==== INPUT MATERIAL ====

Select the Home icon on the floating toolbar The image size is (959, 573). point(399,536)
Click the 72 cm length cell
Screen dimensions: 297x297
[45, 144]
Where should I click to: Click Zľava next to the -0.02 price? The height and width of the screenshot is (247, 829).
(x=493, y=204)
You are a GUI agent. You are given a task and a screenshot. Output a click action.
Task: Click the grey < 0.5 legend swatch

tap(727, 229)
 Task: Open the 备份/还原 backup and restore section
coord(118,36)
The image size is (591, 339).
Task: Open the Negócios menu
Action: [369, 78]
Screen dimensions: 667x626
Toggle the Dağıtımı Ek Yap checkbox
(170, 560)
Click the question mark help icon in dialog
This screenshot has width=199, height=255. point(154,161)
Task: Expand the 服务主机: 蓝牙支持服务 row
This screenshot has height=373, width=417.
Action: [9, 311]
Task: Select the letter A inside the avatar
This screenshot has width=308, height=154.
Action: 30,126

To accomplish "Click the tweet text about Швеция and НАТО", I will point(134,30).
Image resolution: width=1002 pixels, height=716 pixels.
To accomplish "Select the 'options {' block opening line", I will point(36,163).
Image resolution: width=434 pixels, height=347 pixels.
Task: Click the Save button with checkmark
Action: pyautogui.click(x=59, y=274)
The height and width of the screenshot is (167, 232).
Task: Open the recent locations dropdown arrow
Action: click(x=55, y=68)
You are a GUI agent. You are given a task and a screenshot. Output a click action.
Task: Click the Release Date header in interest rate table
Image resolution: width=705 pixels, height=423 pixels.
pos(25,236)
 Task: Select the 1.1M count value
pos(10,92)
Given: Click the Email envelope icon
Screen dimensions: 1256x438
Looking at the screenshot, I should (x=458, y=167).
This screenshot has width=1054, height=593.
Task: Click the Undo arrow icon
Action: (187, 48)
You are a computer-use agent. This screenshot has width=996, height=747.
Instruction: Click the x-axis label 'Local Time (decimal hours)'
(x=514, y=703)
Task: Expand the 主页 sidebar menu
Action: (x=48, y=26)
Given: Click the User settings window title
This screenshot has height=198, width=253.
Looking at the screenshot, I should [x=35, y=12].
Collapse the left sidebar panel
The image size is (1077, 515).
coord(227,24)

====

• _ABOUT THIS EXERCISE_
Each of the records shown above needs to be repeated exactly.

• _EXERCISE RESPONSE_
Select the Home icon on the floating toolbar The image size is (959, 573). point(399,536)
Click the 72 cm length cell
Screen dimensions: 297x297
[45, 144]
Where should I click to: Click Zľava next to the -0.02 price? The height and width of the screenshot is (247, 829).
(x=493, y=204)
You are a GUI agent. You are given a task and a screenshot. Output a click action.
Task: Click the grey < 0.5 legend swatch

tap(727, 229)
 Task: Open the 备份/还原 backup and restore section
coord(118,36)
The image size is (591, 339).
Task: Open the Negócios menu
Action: [369, 78]
Screen dimensions: 667x626
Toggle the Dağıtımı Ek Yap checkbox
(170, 560)
Click the question mark help icon in dialog
This screenshot has width=199, height=255. point(154,161)
Task: Expand the 服务主机: 蓝牙支持服务 row
This screenshot has height=373, width=417.
Action: [9, 311]
Task: Select the letter A inside the avatar
This screenshot has width=308, height=154.
Action: 30,126

To accomplish "Click the tweet text about Швеция and НАТО", I will point(134,30).
Image resolution: width=1002 pixels, height=716 pixels.
To accomplish "Select the 'options {' block opening line", I will point(36,163).
Image resolution: width=434 pixels, height=347 pixels.
Task: Click the Save button with checkmark
Action: pyautogui.click(x=59, y=274)
The height and width of the screenshot is (167, 232).
Task: Open the recent locations dropdown arrow
Action: click(x=55, y=68)
You are a GUI agent. You are given a task and a screenshot. Output a click action.
Task: Click the Release Date header in interest rate table
Image resolution: width=705 pixels, height=423 pixels.
pos(25,236)
 Task: Select the 1.1M count value
pos(10,92)
Given: Click the Email envelope icon
Screen dimensions: 1256x438
Looking at the screenshot, I should (x=458, y=167).
This screenshot has width=1054, height=593.
Task: Click the Undo arrow icon
Action: (187, 48)
You are a computer-use agent. This screenshot has width=996, height=747.
Instruction: Click the x-axis label 'Local Time (decimal hours)'
(x=514, y=703)
Task: Expand the 主页 sidebar menu
Action: (x=48, y=26)
Given: Click the User settings window title
This screenshot has height=198, width=253.
Looking at the screenshot, I should [x=35, y=12].
Collapse the left sidebar panel
The image size is (1077, 515).
coord(227,24)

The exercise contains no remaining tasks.